Emerging with a Bachelor of Education degree issued by the University of Wales, and having specialised in textiles and geography, Pember felt Wales did not have what she was looking for, but Redbridge Technical College did in the form of a textiles lecturer job.
“I hadn’t seen myself teaching in FE,” says Pember, “but mainly because I didn’t know much about it.
“If I had known about FE, I think I would have done my A-levels in it, because it turns out one of my friends from grammar school did and did it part time and was able to work. If I had realised that, that would probably have been my route.
She adds: “The move to London didn’t faze me, although my students of the day were more street-savvy than me, and would get nervous for me going out at night.
“My 16-year-old students were more nervous for me than for themselves. But I already had a friend working up here, it didn’t seem strange. Also, my nana, before the First World War when she was young, she moved to London to play the piano in Oxford Street at Woolworths.
When somebody wanted some music, they didn’t know what it sounded like so she actually demonstrated it in the shop.”
Pember worked at Redbridge from 1977 until 1983, when she became deputy head and lecturer at Southgate College in North London.
Three years later, after steering a pilot scheme aimed at connecting colleges with industry, she moved into her first policy role at local authority level.

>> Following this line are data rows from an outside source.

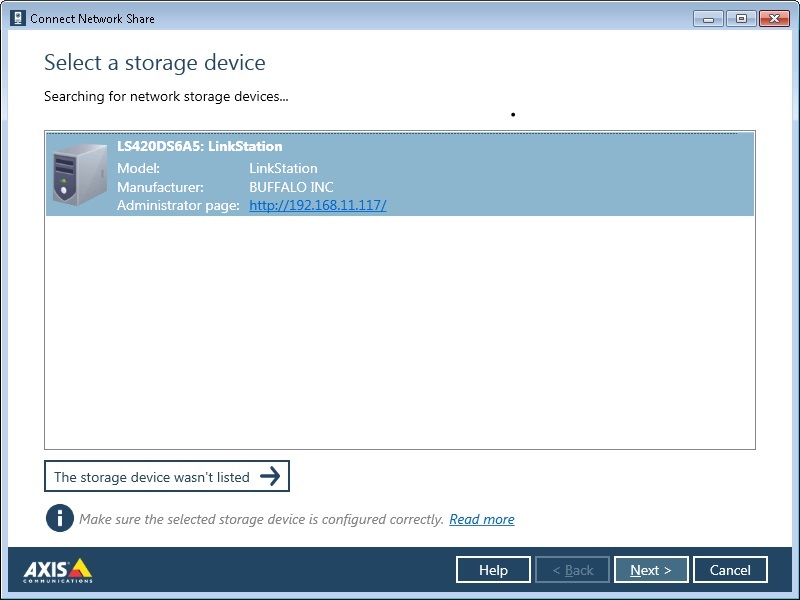Open the Read more link

[481, 519]
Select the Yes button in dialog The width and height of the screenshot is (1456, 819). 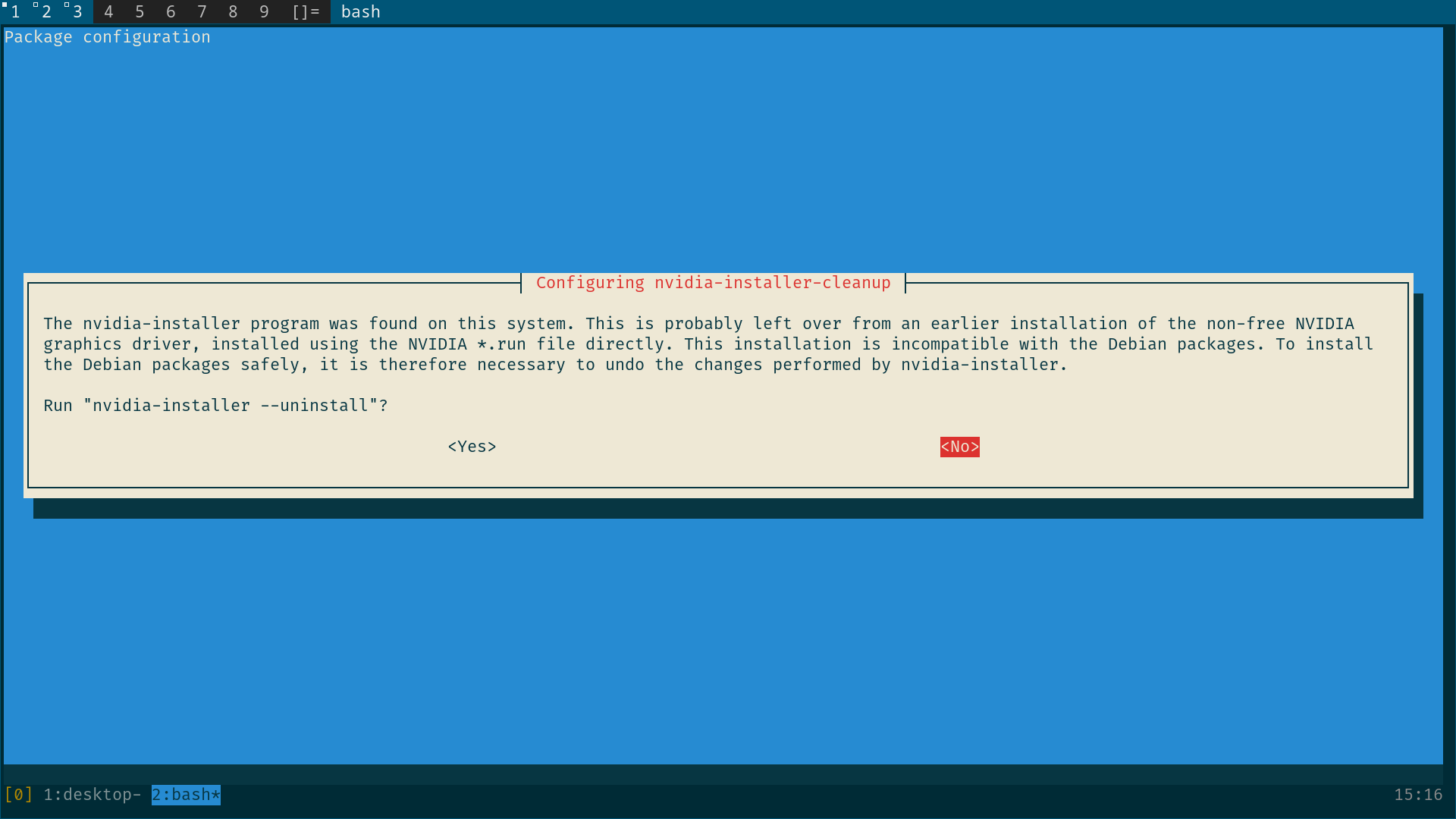pos(472,447)
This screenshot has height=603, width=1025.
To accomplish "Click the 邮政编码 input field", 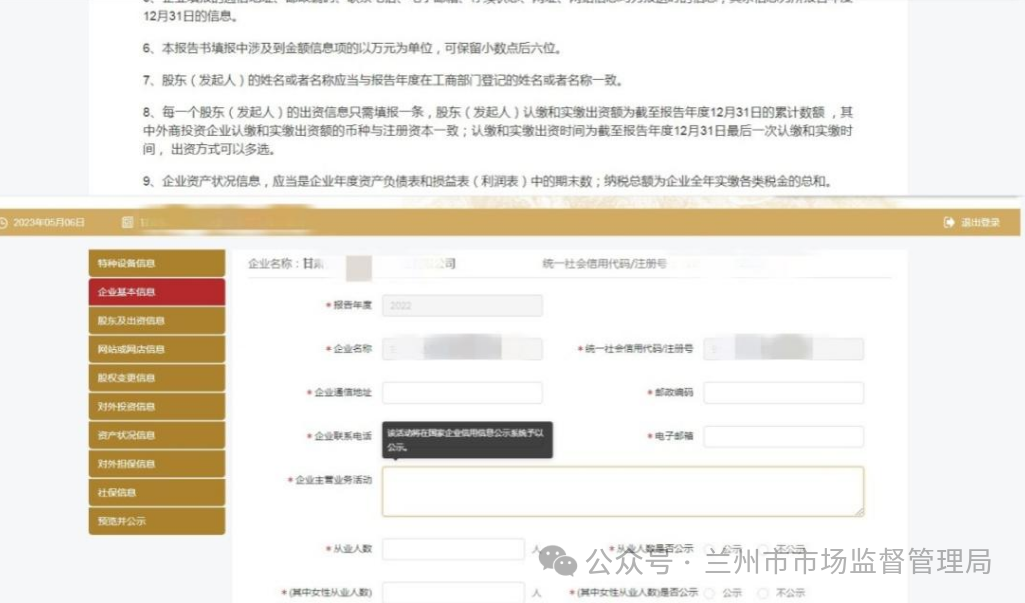I will coord(783,393).
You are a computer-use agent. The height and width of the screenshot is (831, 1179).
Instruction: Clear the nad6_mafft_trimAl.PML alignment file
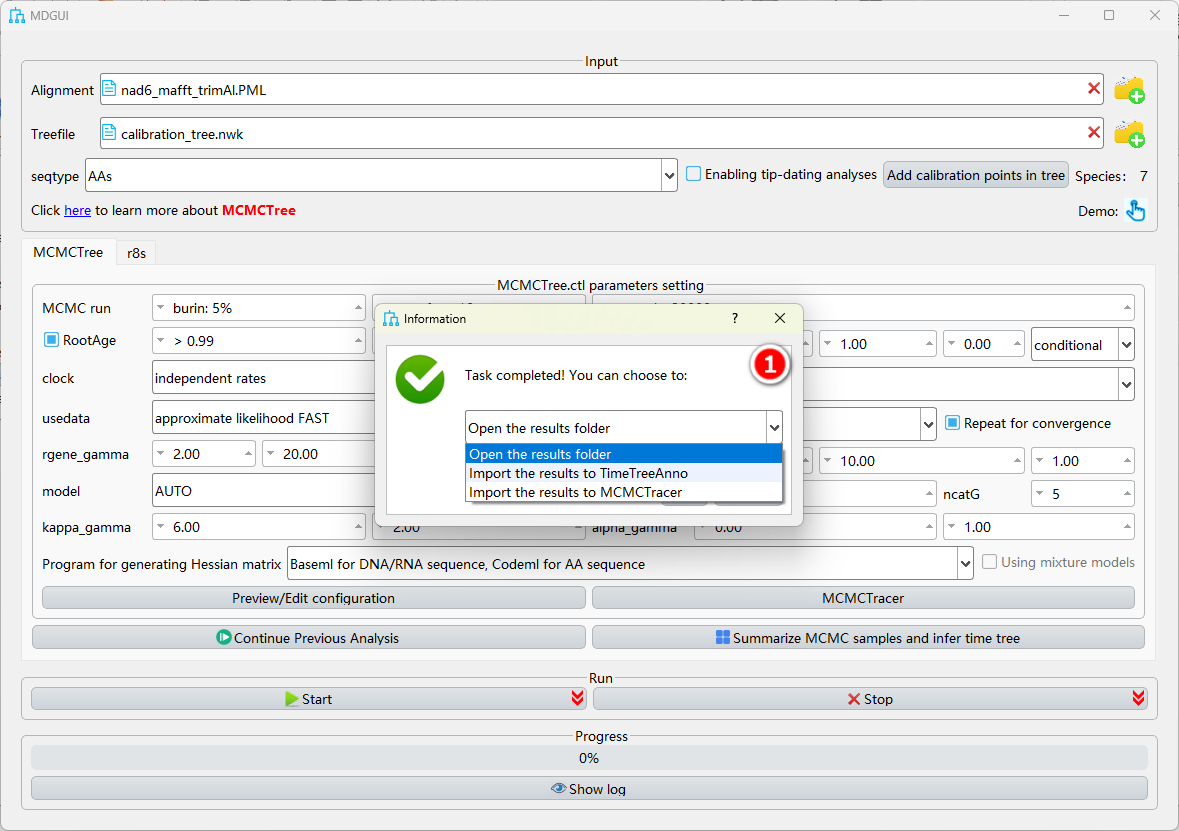point(1093,89)
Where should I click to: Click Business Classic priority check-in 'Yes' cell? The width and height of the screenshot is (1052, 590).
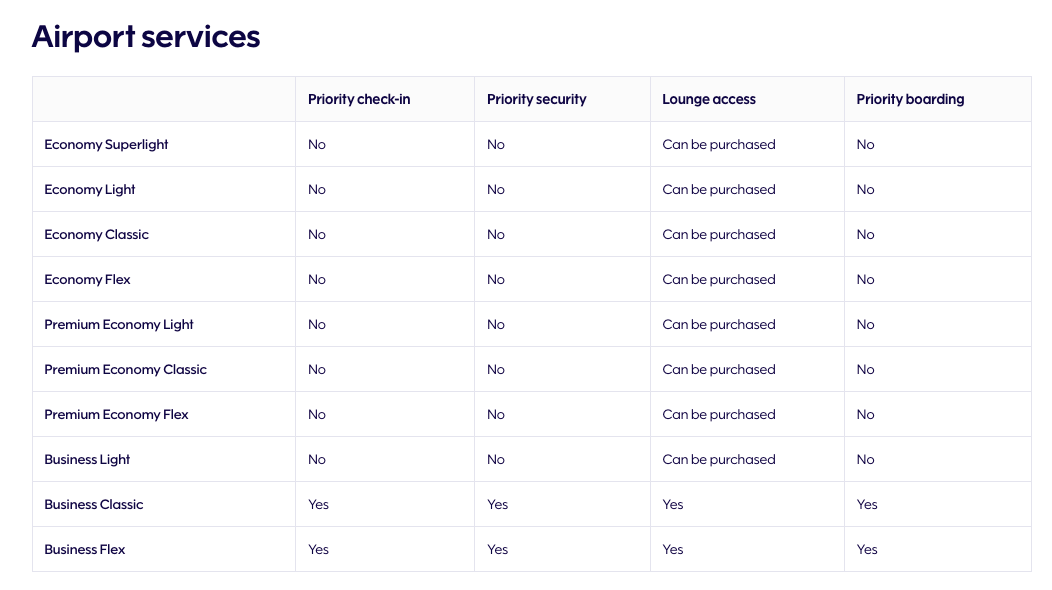318,504
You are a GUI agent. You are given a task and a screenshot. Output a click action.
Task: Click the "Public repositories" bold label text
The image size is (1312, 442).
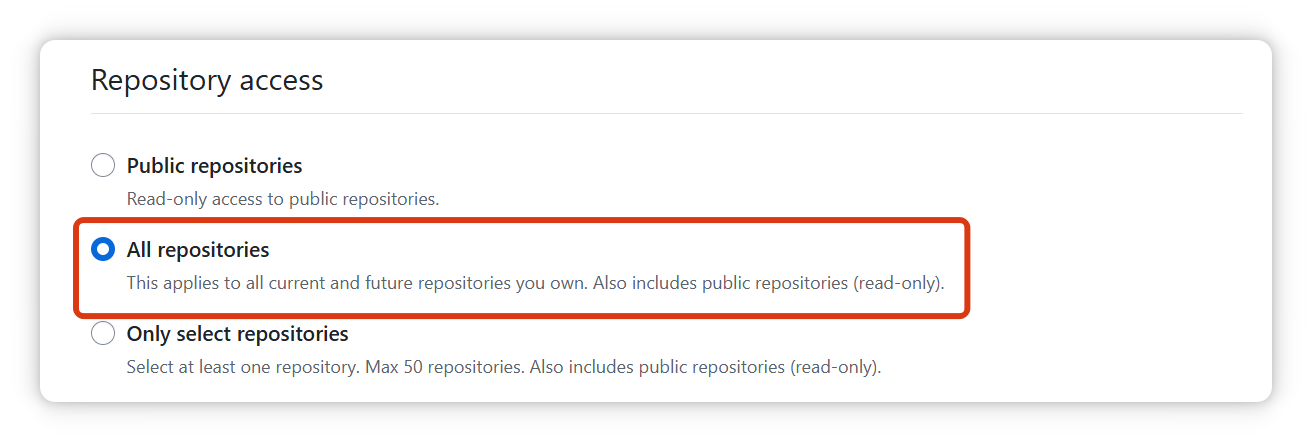214,165
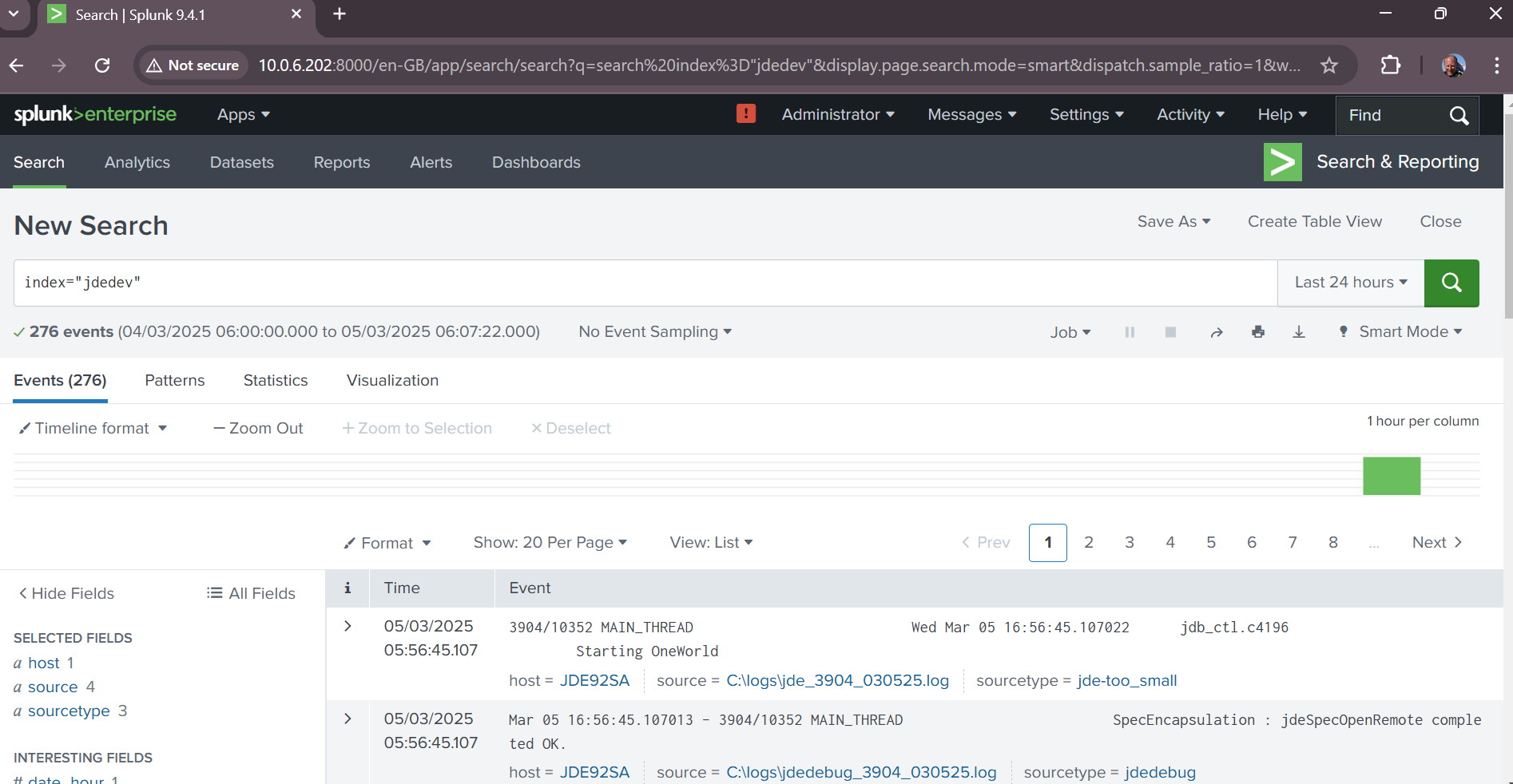1513x784 pixels.
Task: Click the print results icon
Action: (x=1257, y=332)
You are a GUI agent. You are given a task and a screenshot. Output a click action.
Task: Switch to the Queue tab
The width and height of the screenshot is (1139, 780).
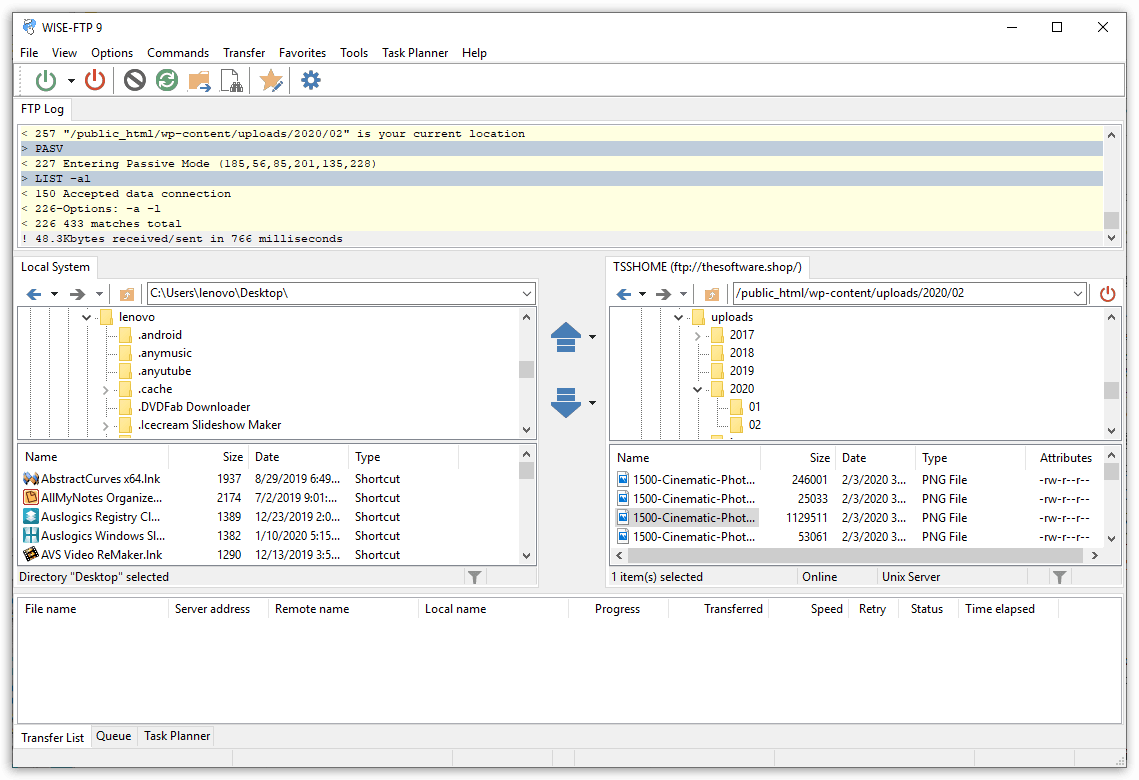pos(113,736)
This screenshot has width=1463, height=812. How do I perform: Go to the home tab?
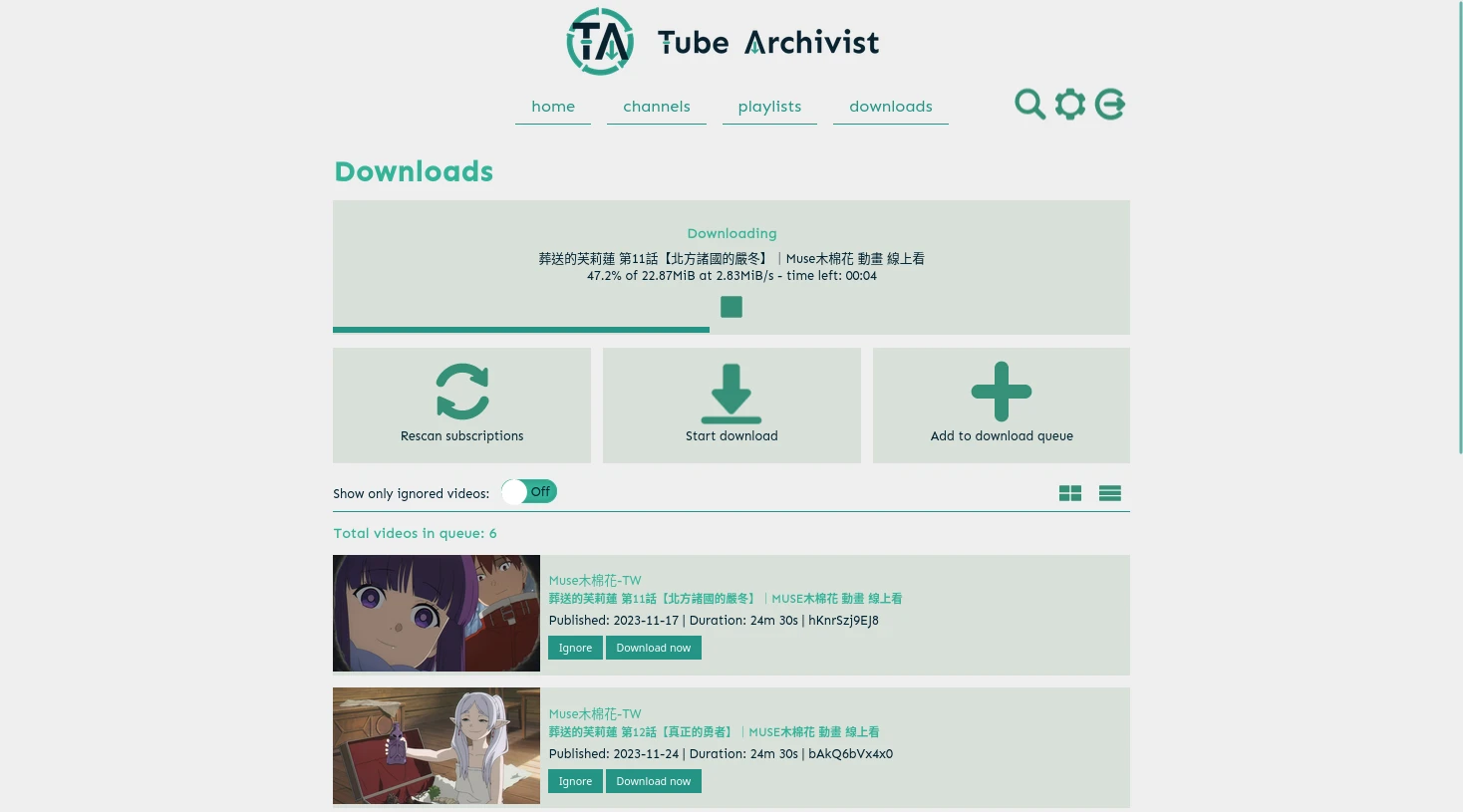[x=553, y=107]
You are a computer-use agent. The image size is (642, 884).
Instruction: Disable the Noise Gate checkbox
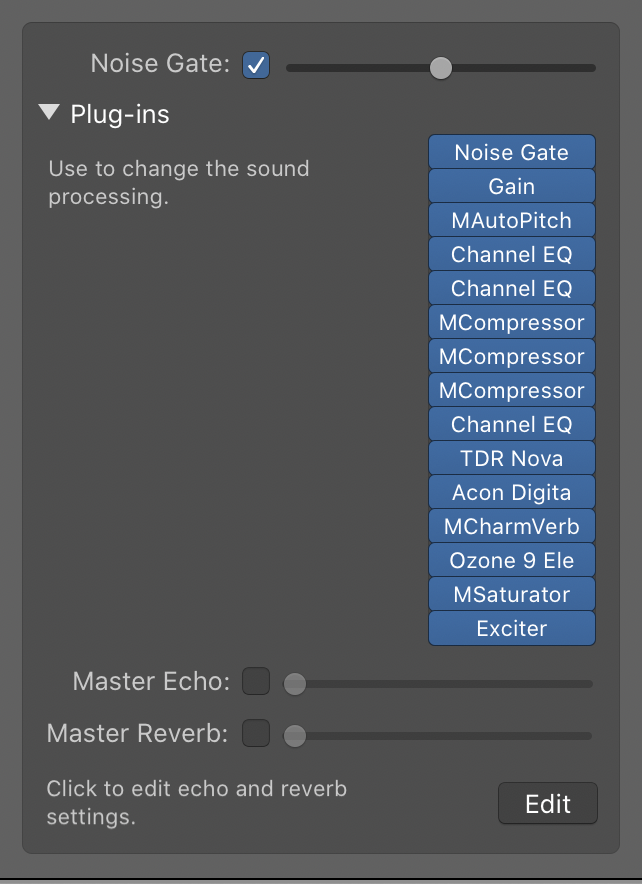[256, 66]
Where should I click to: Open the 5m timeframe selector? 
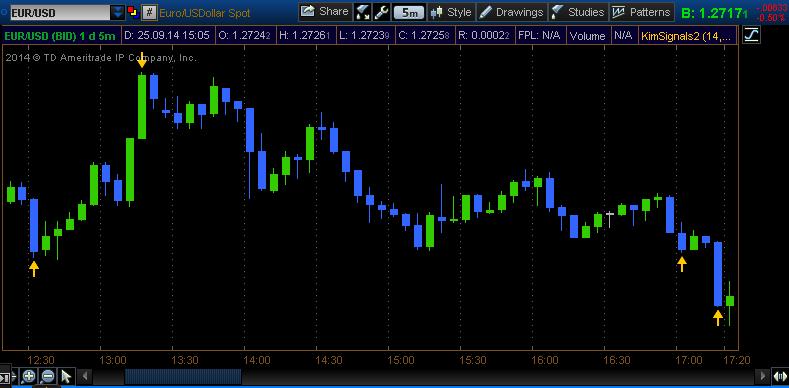pyautogui.click(x=409, y=13)
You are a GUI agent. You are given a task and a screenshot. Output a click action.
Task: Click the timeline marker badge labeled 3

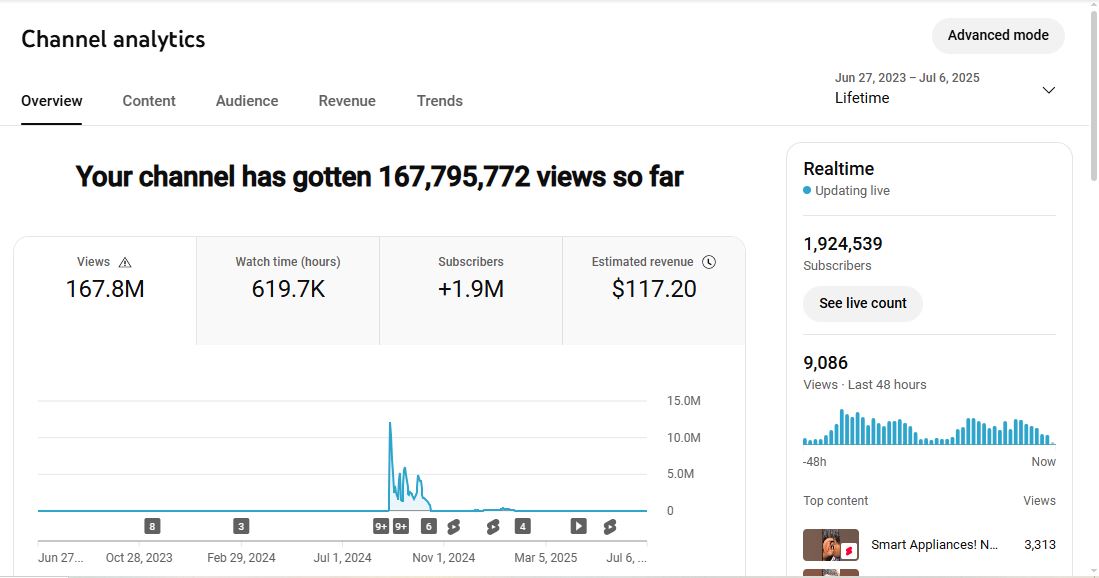[241, 526]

“A bit of me was sad about leaving the students,” she says, “but it was still related to making things better for them. When I was growing up my Saturday jobs and holiday jobs were in factories in South Wales.
“But when I started teaching textiles, there was a discord between what gets taught and what I could see operating in a factor. Simple things like the way a zip was put in. That was my first feeling that we could do better.”
Pember’s senior role in the education department at the London Borough of Enfield lasted from 1986 to 1991, when the incorporation of colleges beckoned her to a new kind of role at Canterbury College. She remained there as principal for nine years.
In 2000, Pember took her first government job when she was recruited to implement David Blunkett’s Skills 4 Life initiative, one she is particularly proud of, but to this day Pember remains adamant she had never wanted to be a civil servant.
She says: “I came in to government for a very specific role. It would only have been that role which would have attracted me out of a college. I came to lead a national initiative which was really quite important.
“Every three or four years we did a baseline survey, and the one that was completed in 2011/12 demonstrated that something like 10m people had improved their literacy up to level two. That was a huge achievement, however, the pipeline never stopped and there were still more people to help and that’s why this government has such a focus on literacy and numeracy now.”
In 2004, Pember conducted the then-Labour government’s first review of apprenticeships, which led to a change in policy direction.
She says: “From that review, which I’m quite proud of, that then incentivised government to put more money into it. It was a springboard to where we are with apprenticeships now. We made it clear that there was a case for investment and it’s worked.
“If you look back at the results in 2003, something like less than 25 per cent passed. The achievement success for apprenticeships now is amazing. I think the growth has been at the right level. You can’t go at it too fast.”
Pember worked for the Department for Education and Employment, which became the Department for Education and Skills [DFES]. The now defunct Department for Innovation, Universities and Skills [DIUS] eased her transition into the new Department for Business, Innovation and Skills [BIS], a transition she admits to having found very exciting.
She says: “It would have been a lot more of a culture shock doing straight from DFES into BIS. But those three years in DIUS generated a vision and mission that was important for the country.
“So when it went into the old department for industry, it was like a change agent because it was already formed with what we needed to do, and therefore it gave
Vince Cable a good platform when he got there.
“It was an exciting transition for me. People would assume that I’m an educator, but if you look back at my history, all I’ve done is try to bring education closer to employment, closer to industry, so going into a department where they’ve got posters about manufacturing everywhere was like going home for me.”